Upon Saladin’s death in 1193, his empire fell apart. His descendants ruled Egypt until 1247. In 1247 the Sixth Crusade led by King Luis IX of France invaded Egypt and took Damietta, a port on the Nile delta. The last of Saladin’s descendants to rule, Malik al-Salih Nejin al-Din Ayyub, was at the time dying of cancer. At his death, his Turkish slave wife, Shajrat al-Durr, took command and hid his body. The slave general Bibars and scurvy routed the French. When Ayyub’s heir arrived from Iran, he made himself so disagreeable that Bibars killed him. At this point, Shajrat had herself declared queen, and became the only woman to rule a Moslem country in her own name. A few months later, to placate masculine prejudices, her lover, the Emir Aibek, was given the trappings of the sultanate. In 1257, however, jealousy caused her to have him killed, which in turn led to her death.

What followed was the strangest period of history to be found anywhere. Upon Shajrat’s death, power was seized by the mamelukes, who were slave soldiers. They ruled Egypt until the Ottoman conquest in 1517 and were its ruling class until their destruction in 1811. All the mameluke sultans started as slaves. As they worked their way up in their master’s estate, they would formally be emancipated and placed in positions of trust. From there power was acquired by stealth and skill at arms; ruthlessness and cunning was all that was required.

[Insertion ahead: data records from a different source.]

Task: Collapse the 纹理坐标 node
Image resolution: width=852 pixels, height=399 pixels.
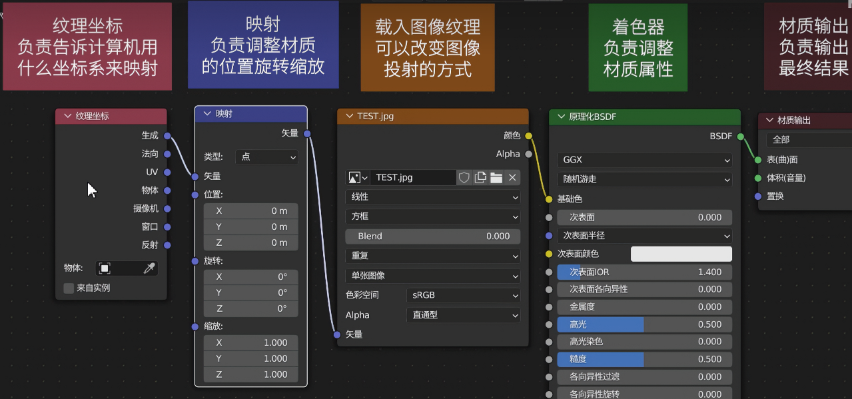Action: (x=67, y=117)
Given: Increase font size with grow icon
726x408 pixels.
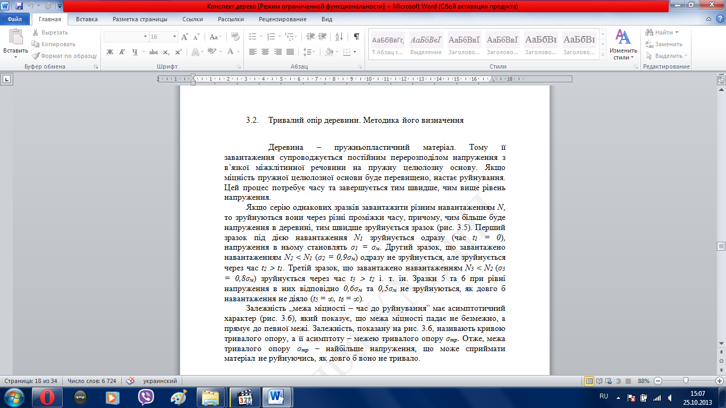Looking at the screenshot, I should pos(185,37).
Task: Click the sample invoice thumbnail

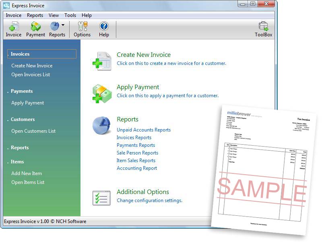Action: click(262, 169)
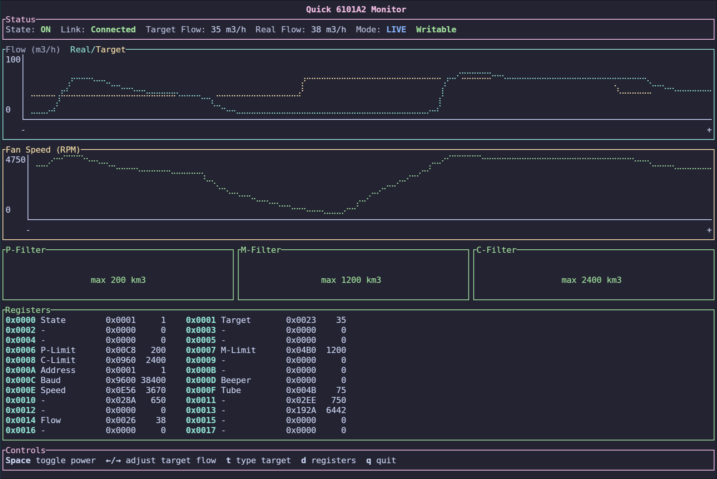717x479 pixels.
Task: Click the minus sign under Flow chart
Action: pyautogui.click(x=23, y=130)
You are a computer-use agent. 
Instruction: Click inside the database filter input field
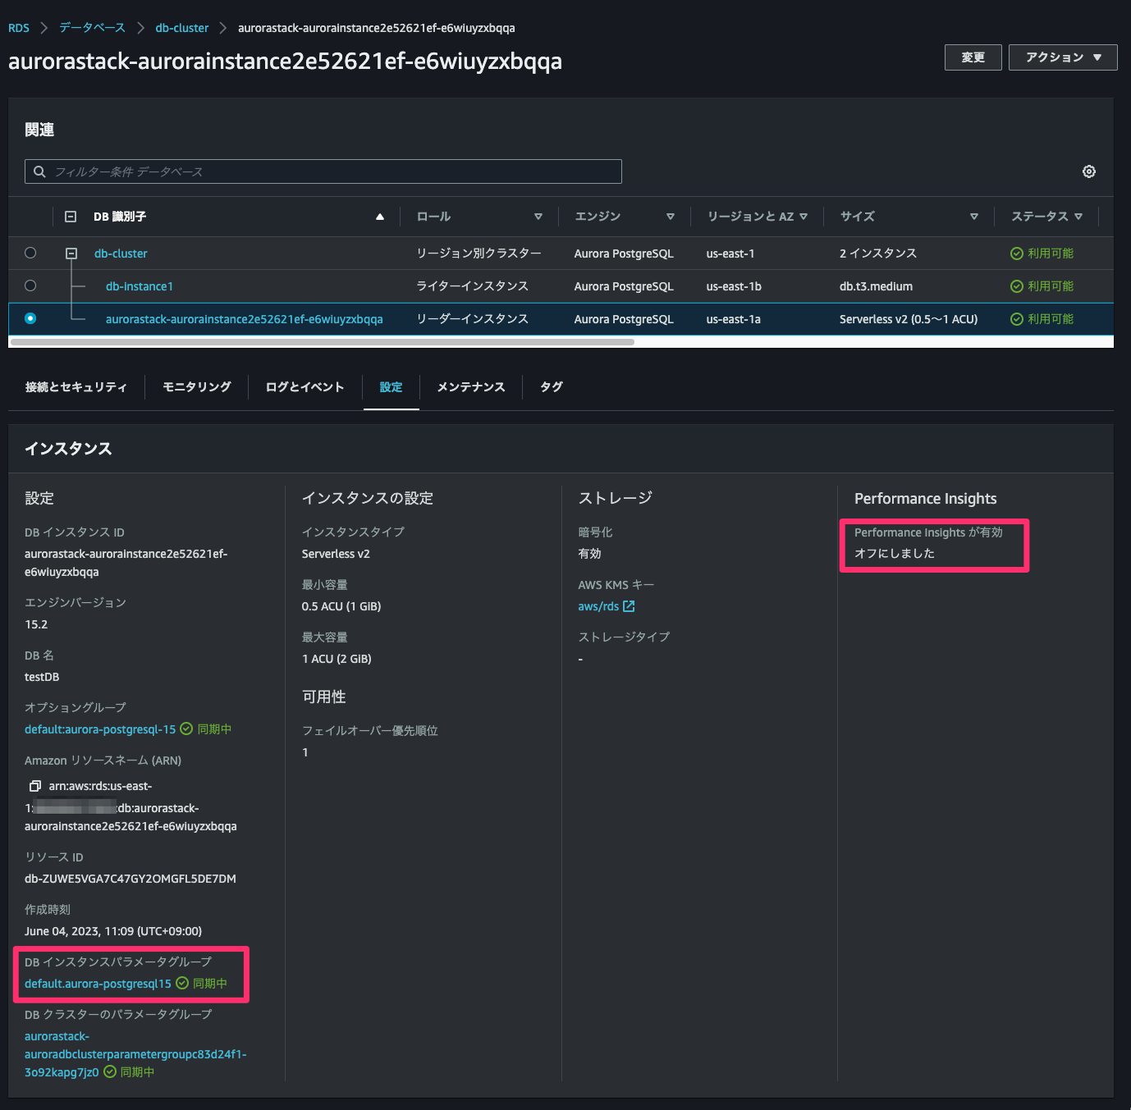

The greatest mameluke was Bibars. The fourth sultan, he succeeded to power by killing his predecessor while on the way back from defeating the Mongols under Hulagi Khan in 1260, which saved Egypt from the Mongols. He made firm the mameluke system, aided by the Mongols who had taken Baghdad two years earlier. He did this by finding an Abbisad who had survived the sack of Baghdad and set him up as a puppet caliph at Cairo, under whom the mameluke sultans were supposed to rule.

After Bibars, the mamelukes went into a long, slow decline, punctuated by a series of military campaigns against the Mongols and the Turks. Sustained for most of this period by the East-West trade, which transformed Europe, Egypt’s importance came to an end in May of 1498 when Vasco da Gama first sailed into Calcutta, India. Thereafter Egypt became a mere pawn, first under the Ottomans, then later the British, not come into her own again until the last half of the 20th century.

 

Bibliography

Durant, Will, and Ariel Durant. The Story of Civilization: The Age of Faith, A History of Medieval Civilization. New York: Simon & Schuster, 1950.

Hitti, Philip K. History of the Arabs. London: MacMillan & Co. Ltd., 1956.

Stewart, Desmond. Cairo; 5500 Years. New York: Thomas Y. Crowell Co., 1968.

Waterfield, Gordon. Egypt. New York: Walker and Co., 1967.